Nitric oxide (NO) synthases (NOS) are thiolate-ligated heme-, tetrahydrobiopterin (BH₄)-, and flavin-containing monooxygenases which catalyze the NADPH-dependent conversion of L-arginine (L-Arg) to NO and citrulline. NOS consists of two domians: an N-terminal oxygenase (heme- and BH₄-bound) domain and a C-terminal reductase (FMN- and FAD-bound) domain. In this study, we have spectroscopically examined the binding of L-Arg and BH₄ to the dimeric, BH₄-free ferric neuronal NOS (nNOS) oxygenase domain expressed in Escherichia coli separately from the reductase domain. Addition of L-Arg or its analogue inhibitors (N(G)-methyl-L-Arg, N(G)-nitro-L-Arg) and BH₄, together with dithiothreitol (DTT), to the pterin-free ferric low-spin oxygenase domain (λ(max): 419,538, 568 nm) and incubation for 2-3 days at 4 °C converted the domain to a native enzyme-type, predominantly high-spin state (λ(max): ~395, ~512, ~650 nm). 7,8-Dihydrobiopterin and other thiols (e.g., β-mercaptoethanol, cysteine, and glutathione, with less effectiveness) can replace BH₄ and DTT, respectively.

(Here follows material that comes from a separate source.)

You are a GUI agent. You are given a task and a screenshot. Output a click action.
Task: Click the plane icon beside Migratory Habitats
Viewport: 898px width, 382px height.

The UV-visible absorption spectrum of L-Arg-bound ferric full-length nNOS, which exhibits a relatively intense band at ~650 nm (ε = 7.5-8 mM^-1 cm^-1) due to the presence of a neutral flavin semiquinone, can then be quantitatively reconstructed by combining the spectra of equimolar amounts of the oxygenase and reductase domains. Of particular note, the heme spin-state conversion does not occur in the absence of a thiol even after prolonged (35-48 h) incubation of the oxygenase domain with BH₄ and/or L-Arg under anaerobic conditions. Thus, DTT (or other thiols) plays a significant role(s) beyond keeping BH₄ in its reduced form, in restoring the pterin- and/or substrate- binding capability of the E. coli-expressed, BH₄-free, dimeric nNOS oxygenase domain. Our results in combination with recently available X-ray crystallography and site-directed mutagenesis data suggest that the observed DTT effects arise from the involvement of an intersubunit disulfide bond or its rearrangement in the NOS dimer.